Hace ya unos años (pocos) que le doy vueltas a un comentario que hace Stevenson a un episodio relatado por Tácito en sus Anales, cuando habla del popular general Germánico en la época en que estaba con sus legiones en los bosques de Germania, que si no es rigurosamente histórico tiene una hermosa intensidad poética. Los legionarios veteranos se amotinaron por los muchos años de servicio ya prestados, y manifestaron su deseo de regresar a sus casas y tierras de origen porque ya habían servido lo suficiente. El motivo lo expresó un legionario cogiendo la mano de Germánico y haciéndole pasar sus dedos por sus encías descarnadas: habían perdido los dientes en años de luchas, privaciones e inclemencias, y ya no podían masticar el pan de los campamentos. Servir o no servir y aceptar que es muy posible que no se llegue a conseguir logro alguno, ni trofeo. No se trata tanto de probarse en un campo de batalla, sino en el bregar diario por la propia subsistencia. Hermoso, cierto, pero complicado, la mala cara asoma sin que la reconozcas en el espejo, junto con las rumias, su pariente cercano.

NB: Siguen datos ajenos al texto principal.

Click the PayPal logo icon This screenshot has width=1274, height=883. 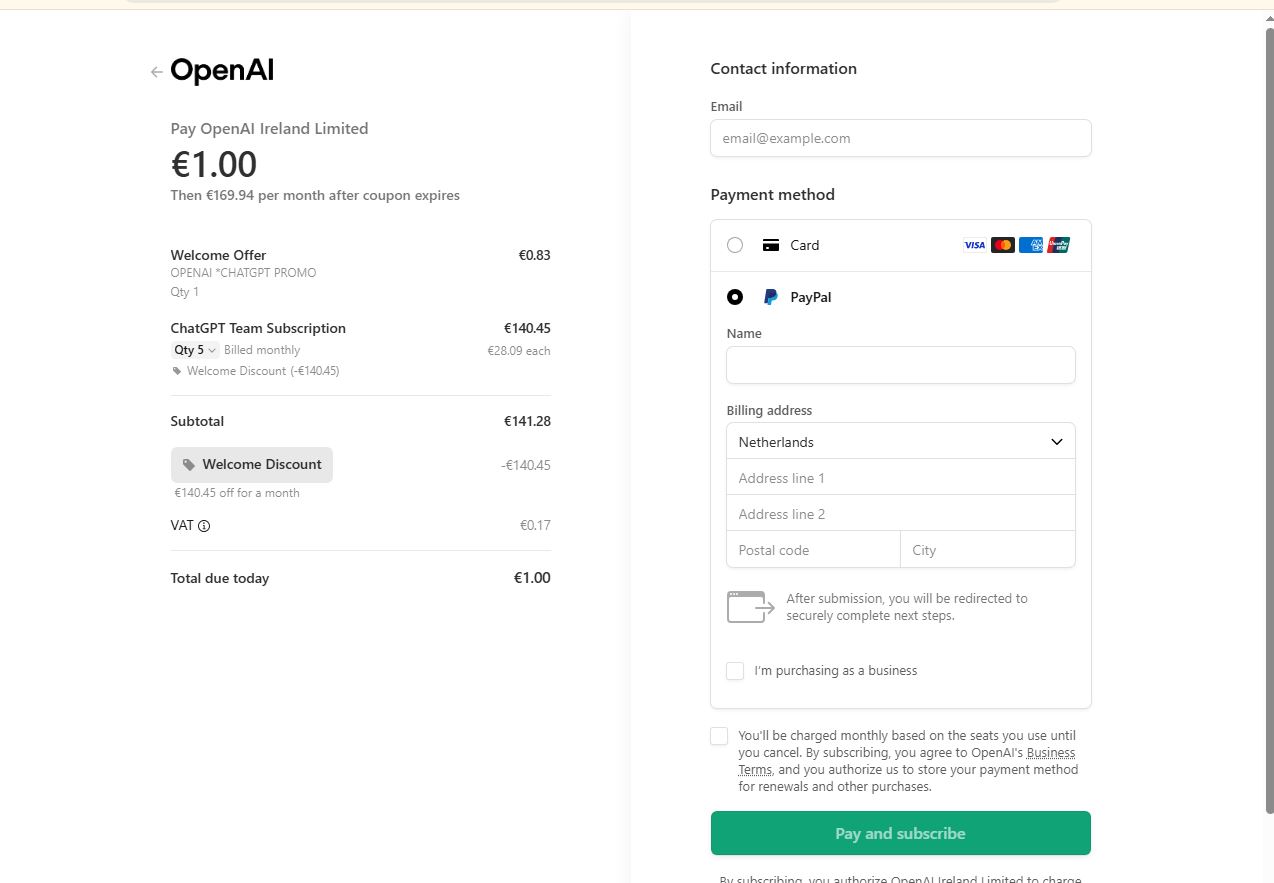point(770,297)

Quien ese sermón escribe tampoco podía masticar como un veinteañero, su salud era más que precaria, pero seguía en el camino de la escritura, contra viento y marea, contra la fiebre de la tuberculosis y las hemorragias, como si fuera montado sobre sí mismo, calzado con aquellas botas herradas que usa en Vailima (se ven en las fotografías de los años finales) que sugieren caminatas, las que se exhiben en una vitrina del museo de los escritores de Edimburgo. Cansado o no, decepcionado o no, habiendo dejado la búsqueda del tesoro de la catedral de Lima para mejor ocasión, si es que la emprendió alguna vez, con toses, tragos y tabaco, sigue escribiendo cuentos y baladas, novelas que quedarían inconclusas, una correspondencia imponente, con Henry James, Marcel Schwob que viajaría a Samoa años después de la muerte de su admirado advocatus iuventutis (abogado de la juventud). La vida se le escapaba a bocanadas, pero la escritura era irrenunciable, vivir era seguir en la brecha, hasta el último aliento, con el corazón en su sitio.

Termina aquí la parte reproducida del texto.